Tasks to complete:
A) Reproduce the part of the stroke article that starts at "Rotary told recognizing" and ends at "nursing home patients.".
B) Do these statements agree with the stroke article? Answer yes or no for each, and quote the words from the article that decide it. (i) Johnson spoke at a Mount Airy Rotary Club lunch meeting on Tuesday. (ii) Strokes are the third leading cause of death in the United States. (iii) Half of all strokes are preventable.
C) Continue the stroke article from where it stops.

Document extract:
□ □ □ □ □
Rotary told recognizing a stroke promptly is critical

David Broyles

July 23, 2014

Wake Forest Baptist Medical Center Manager, Stroke-Neuro Services Rayetta Johnson said a stroke occurs every 45 seconds in the United States and only 3.6 percent of those have a chance for a good outcome because it is not identified rapidly enough for treatment.

Johnson made her comments Tuesday at the Mount Airy Rotary Club lunch meeting at Cross Creek Country Club.

“Every minute counts with a stroke,” said Johnson. “Time is brain. You want to save brain which is why we scramble to respond (as a medical team) when the calls come in from emergency medical technicians. ” She told the group strokes are the fourth leading cause of death in the United States and they are the leading cause of disability for hospital and nursing home patients.

Johnson told the Rotarians 80 percent of strokes are preventable and can happen to anyone. She explained warning signs may include sudden weakness or numbness in face, arm or leg, sudden difficulty speaking or understanding someone speaking to you, sudden trouble seeing, sudden dizziness, loss of balance or trouble walking, slurred speech and sudden severe headache with no known cause. Johnson told the group these headaches would be worse than migraines.
□ □ □ □ □
Supplied data:
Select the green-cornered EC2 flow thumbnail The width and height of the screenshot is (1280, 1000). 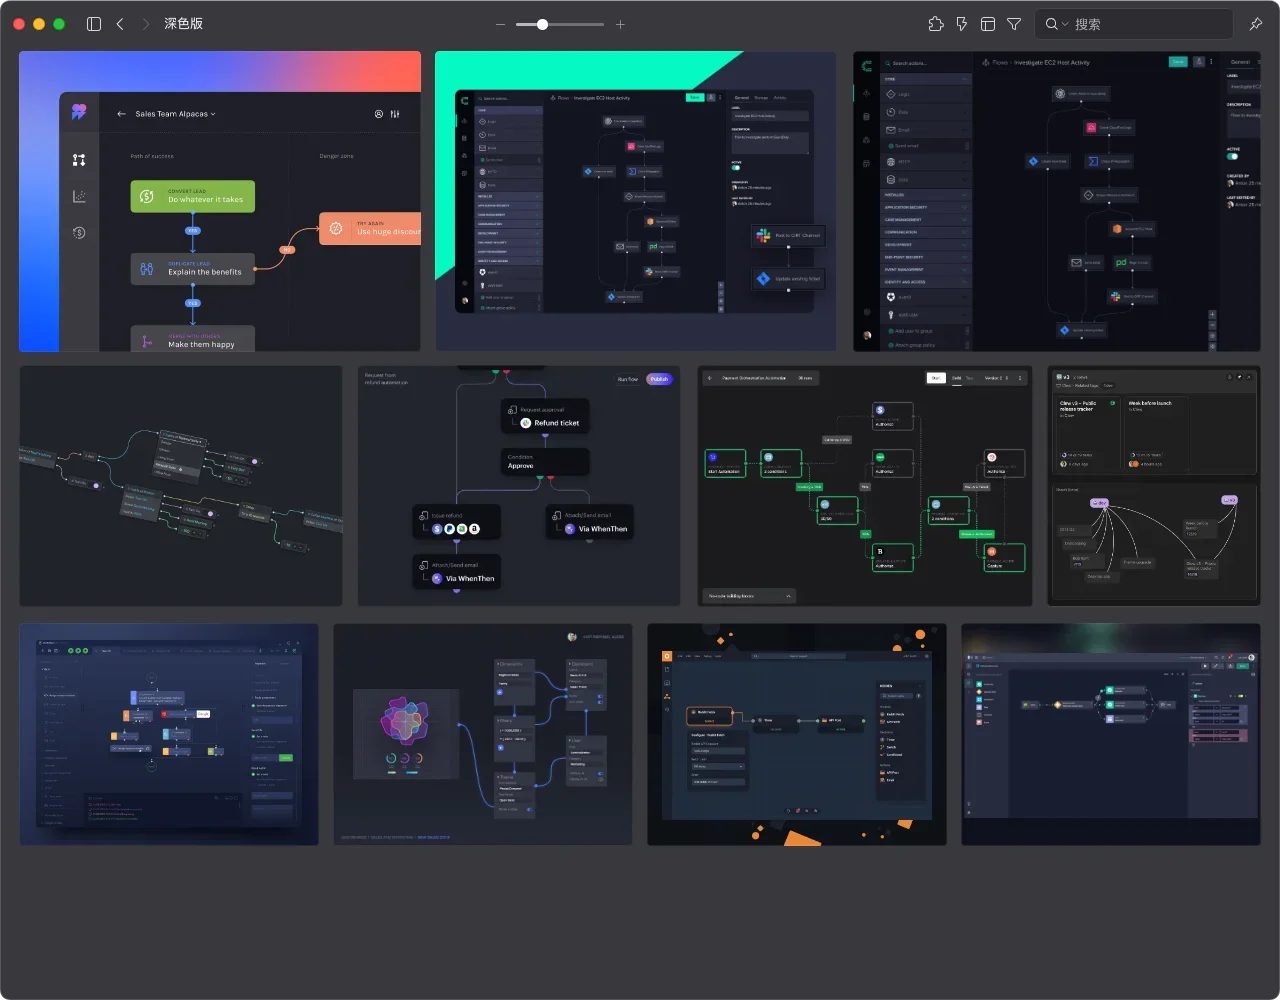[x=635, y=201]
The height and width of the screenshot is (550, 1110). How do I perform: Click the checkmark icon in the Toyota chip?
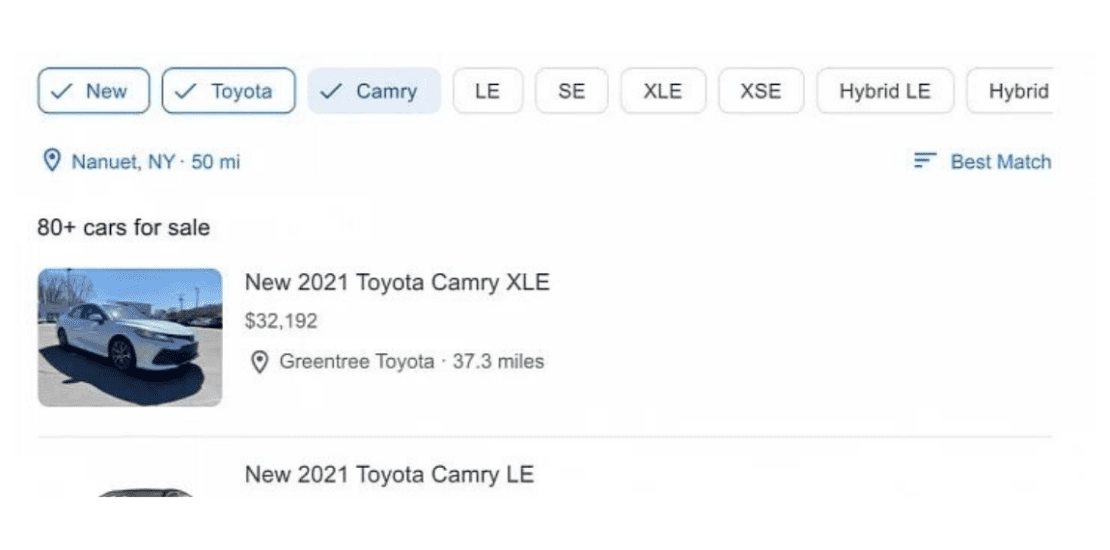[x=185, y=91]
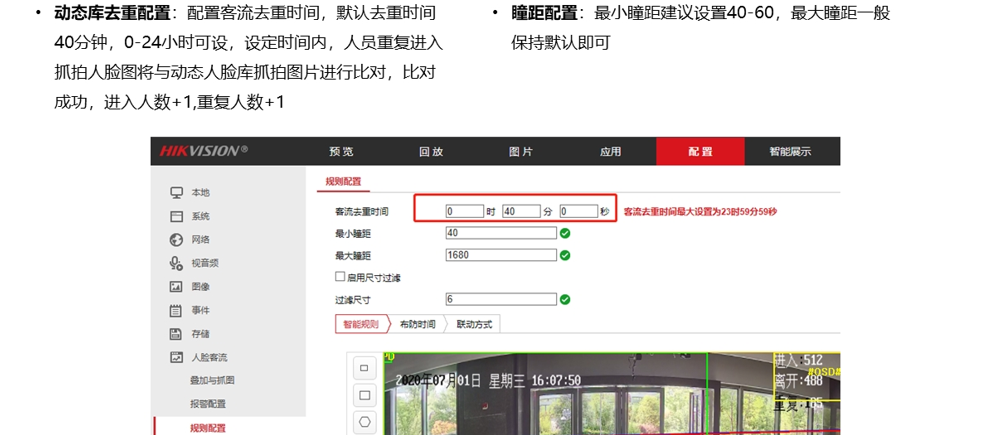This screenshot has height=435, width=991.
Task: Click the 系统 system icon in sidebar
Action: (x=176, y=216)
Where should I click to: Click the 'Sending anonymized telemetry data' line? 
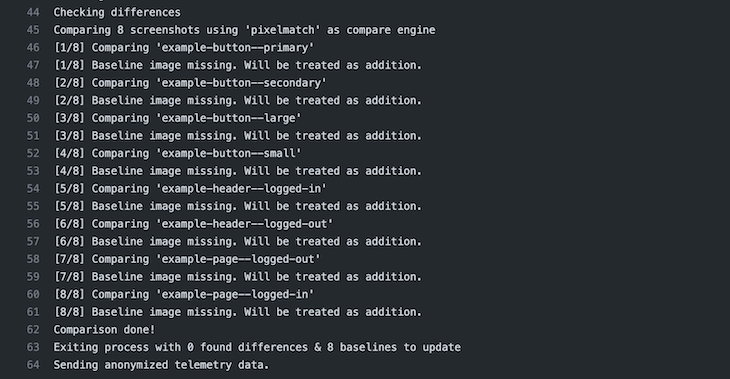161,365
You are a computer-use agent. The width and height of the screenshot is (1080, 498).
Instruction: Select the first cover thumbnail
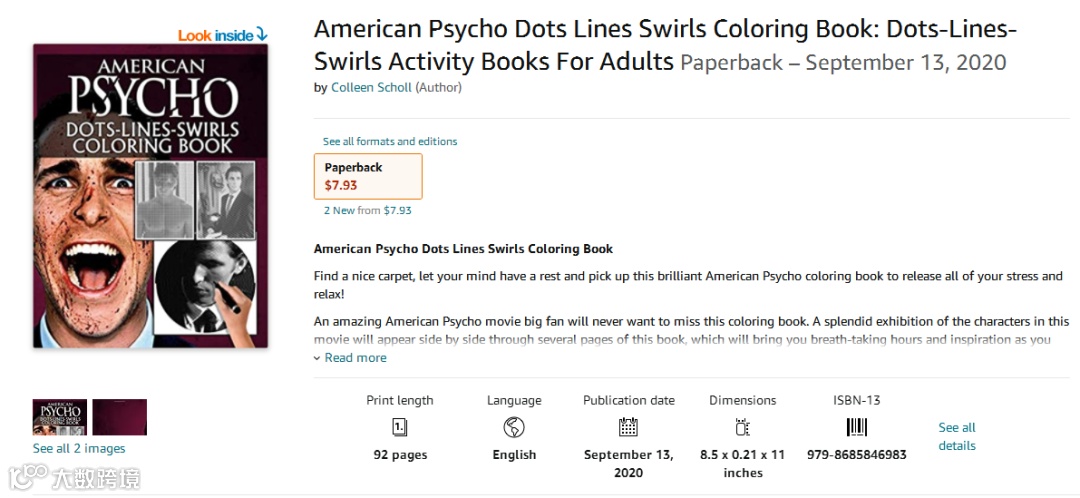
□ □ □ □ □
Answer list:
A)
Rotary told recognizing a stroke promptly is critical

David Broyles

July 23, 2014

Wake Forest Baptist Medical Center Manager, Stroke-Neuro Services Rayetta Johnson said a stroke occurs every 45 seconds in the United States and only 3.6 percent of those have a chance for a good outcome because it is not identified rapidly enough for treatment.

Johnson made her comments Tuesday at the Mount Airy Rotary Club lunch meeting at Cross Creek Country Club.

“Every minute counts with a stroke,” said Johnson. “Time is brain. You want to save brain which is why we scramble to respond (as a medical team) when the calls come in from emergency medical technicians. ” She told the group strokes are the fourth leading cause of death in the United States and they are the leading cause of disability for hospital and nursing home patients.

B)
(i) Yes: "Johnson made her comments Tuesday at the Mount Airy Rotary Club lunch meeting at Cross Creek Country Club."
(ii) No: "strokes are the fourth leading cause of death in the United States"
(iii) No: "80 percent of strokes are preventable"

C)
“Folks, the key thing about strokes is one minute you are normal and one minute you are not. Stoke happens that fast,” Johnson said. “Don’t call your family or doctor’s office. Call 911 to save time and then call others.” She explained prevention of strokes includes managing conditions including sedentary lifestyle, obesity, diabetes, atrial fibrillation (also called AFib or AF) which is an irregular heartbeat leading to blood clots, stroke or heart failure. She said high blood pressure is also a silent killer responsible for strokes.

According to Johnson, more children are suffering from strokes and the number of strokes has tripled in ages 15 through 40 in the past eight years.

She told the group those in the South live in the middle of the “Stroke Belt” and said studies have suggested one crucial factor in this is southern cuisines traditionally high in fats and cholesterol. She said these studies also linked Chinese and Mexican cuisines in this same category.

Johnson and a group of other panel members will be featured in a free Stroke Prevention, Awareness & Recovery discussion July 28 from 6:30 p.m. to 8:30 p.m. at The Jones Family Resource Center in Mount Airy.